▶ Task directions
Update the items below by replacing each occurrence of "icon" with "symbol". Keep everything else the same.

-- START OF Records to use --

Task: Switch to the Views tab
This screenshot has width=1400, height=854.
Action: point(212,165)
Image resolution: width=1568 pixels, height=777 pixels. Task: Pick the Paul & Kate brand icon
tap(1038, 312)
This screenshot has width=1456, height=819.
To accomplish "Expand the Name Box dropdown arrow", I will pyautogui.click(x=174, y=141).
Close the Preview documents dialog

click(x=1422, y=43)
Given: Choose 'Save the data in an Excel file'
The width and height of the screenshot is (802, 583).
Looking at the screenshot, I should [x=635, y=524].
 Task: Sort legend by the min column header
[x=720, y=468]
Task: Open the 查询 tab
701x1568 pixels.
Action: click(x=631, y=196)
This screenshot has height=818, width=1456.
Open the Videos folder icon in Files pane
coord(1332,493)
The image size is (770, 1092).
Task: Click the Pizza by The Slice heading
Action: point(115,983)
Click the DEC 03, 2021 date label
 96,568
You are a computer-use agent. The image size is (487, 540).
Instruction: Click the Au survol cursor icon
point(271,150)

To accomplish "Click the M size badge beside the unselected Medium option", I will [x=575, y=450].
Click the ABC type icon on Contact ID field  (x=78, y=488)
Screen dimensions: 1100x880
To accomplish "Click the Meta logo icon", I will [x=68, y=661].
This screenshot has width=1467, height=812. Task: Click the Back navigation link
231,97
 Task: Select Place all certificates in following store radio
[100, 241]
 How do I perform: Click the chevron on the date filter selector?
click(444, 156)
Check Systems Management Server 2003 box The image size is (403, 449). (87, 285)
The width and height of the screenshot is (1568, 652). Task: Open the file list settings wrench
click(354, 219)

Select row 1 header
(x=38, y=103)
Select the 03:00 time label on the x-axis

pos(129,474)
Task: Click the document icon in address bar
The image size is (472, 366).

-- END OF Records to use --

▶ Result of the exercise
Task: Switch to the Views tab
This screenshot has width=1400, height=854.
Action: point(212,165)
Image resolution: width=1568 pixels, height=777 pixels. Task: Pick the Paul & Kate brand symbol
tap(1038, 312)
This screenshot has width=1456, height=819.
To accomplish "Expand the Name Box dropdown arrow", I will pyautogui.click(x=174, y=141).
Close the Preview documents dialog

click(x=1422, y=43)
Given: Choose 'Save the data in an Excel file'
The width and height of the screenshot is (802, 583).
Looking at the screenshot, I should [x=635, y=524].
 Task: Sort legend by the min column header
[x=720, y=468]
Task: Open the 查询 tab
701x1568 pixels.
Action: click(x=631, y=196)
This screenshot has height=818, width=1456.
Open the Videos folder symbol in Files pane
coord(1332,493)
The image size is (770, 1092).
Task: Click the Pizza by The Slice heading
Action: point(115,983)
Click the DEC 03, 2021 date label
 96,568
You are a computer-use agent. The image size is (487, 540).
Instruction: Click the Au survol cursor symbol
point(271,150)

To accomplish "Click the M size badge beside the unselected Medium option", I will [x=575, y=450].
Click the ABC type symbol on Contact ID field  (x=78, y=488)
Screen dimensions: 1100x880
To accomplish "Click the Meta logo symbol", I will [x=68, y=661].
This screenshot has width=1467, height=812. Task: Click the Back navigation link
231,97
 Task: Select Place all certificates in following store radio
[100, 241]
 How do I perform: Click the chevron on the date filter selector?
click(444, 156)
Check Systems Management Server 2003 box The image size is (403, 449). (87, 285)
The width and height of the screenshot is (1568, 652). Task: Open the file list settings wrench
click(354, 219)

Select row 1 header
(x=38, y=103)
Select the 03:00 time label on the x-axis

pos(129,474)
Task: Click the document symbol in address bar
The image size is (472, 366).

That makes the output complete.